## Work instruction 1
Condense the paragraph of the Alan Rodger biography that begins "Alan Rodger was born in Glasgow" into a bulleted list of its main facts.
## Work instruction 2
According to the Alan Rodger biography, what position did he hold in the Faculty of Advocates from 1976 to 1979?
## Work instruction 3
Carry the Alan Rodger biography forward past its final sentence.

## Extract
Alan Rodger was born in Glasgow on 18 September 1944, the son of Jean Margaret Smith Chalmers and of Professor Thomas Ferguson Rodger, Professor of Psychological Medicine at the University of Glasgow. He was educated in Glasgow, his schooldays being spent at Kelvinside Academy. His first degree was at the University of Glasgow, where he studied modern languages, becoming fluent in both French and German. He then undertook the accelerated LL.B., again at the University of Glasgow. He excelled in the study of the law and won a place at Oxford University where he studied for a D. Phil in Roman Law under the supervision of David Daube, Regius Professor of Civil Law. His thesis was subsequently published as Owners and Neighbours in Roman Law (1972). He was Dyke Junior Research Fellow at Balliol College, Oxford from 1969 to 1970 and a Fellow of New College from 1970 to 1972.
He was destined for a glittering academic career at Oxford, but took the decision in 1972 that he would prefer to practice law rather than simply to teach it. So, aged 28, he returned to Scotland, undertook a legal apprenticeship in an Edinburgh law firm, and was called to the Scottish bar in 1974, where he quickly developed a lucrative civil commercial practice. He was elected by his peers to be Clerk of the Faculty of Advocates, a position he held from 1976 to 1979. He took silk in 1985, but then chose to devote his career at the senior Bar to one of public service, working as a criminal prosecutor. He was Advocate-Depute in the Crown Office from 1985 to 1988 – holding the promoted post of Home Advocate Depute between 1986 and 1988 – when he was appointed Solicitor-General for Scotland, a position he held until 1992 when he became Lord Advocate. He therefore had unrivalled experience in the practice of the criminal law and in the inner workings of government. In 1995 he was appointed to the bench of the Court of Session, sitting as an Outer House judge for only one year until 1996 when he was elevated to the leadership of the Scottish judiciary as Lord Justice General and Lord President of the Court of Session. In 2001 he moved to the House of Lords as a Lord of Appeal in Ordinary, becoming a Justice of the Supreme Court in 2009. Throughout his time in legal practice, both at the Bar and on the Bench, he found time to continue to write both witty and learned legal articles. His learning was lightly worn but it attracted numerous academic honours, notably his appointment in 1991 as a Fellow of the British Academy.

## Supplied material
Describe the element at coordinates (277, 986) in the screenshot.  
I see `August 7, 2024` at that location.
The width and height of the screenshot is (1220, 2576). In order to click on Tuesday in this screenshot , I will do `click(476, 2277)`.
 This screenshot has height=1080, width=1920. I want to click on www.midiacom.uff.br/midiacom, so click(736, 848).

## Reply 1
- Born in Glasgow on 18 September 1944 to Jean Margaret Smith Chalmers and Professor Thomas Ferguson Rodger, Professor of Psychological Medicine at the University of Glasgow
- Attended Kelvinside Academy
- Studied modern languages at the University of Glasgow, becoming fluent in French and German
- Took the accelerated LL.B. at the University of Glasgow
- Earned a place at Oxford for a D. Phil in Roman Law under David Daube, Regius Professor of Civil Law
- Published his thesis as Owners and Neighbours in Roman Law (1972)
- Dyke Junior Research Fellow at Balliol College, Oxford (1969–1970)
- Fellow of New College (1970–1972)

## Reply 2
He was Clerk of the Faculty of Advocates.

## Reply 3
It was a pleasure and a privilege to appear before him as a judge. He could spot a weak argument at a hundred paces. But his questioning and testing of counsel’s submissions were at all times courteously done, and always got straight to the heart of the issue. If he had a weakness as a judge it was that in his judgments he would often find on a precedent or a point that had not been raised by either side in argument. But he was almost invariably right on these points, even if reached without the benefit of counsel’s submissions. His judgments were always tightly, and utterly persuasively, reasoned; and were often leavened with an impish humour. There was a certain humility in his vision of the judicial office, as being the servant of reason. This meant that it not for him to take a view on a case, and then find reasons to support it. Rather, he would follow through the argument to discover the result that his impeccable reasoning had led to, and then stick with that as the conclusion required by law, whatever the consequences.
His untimely death robs us of a great jurist, and of a good man. His passing diminishes all of us who had the privilege to know him and to work with him. Our deepest sympathy goes out to his family.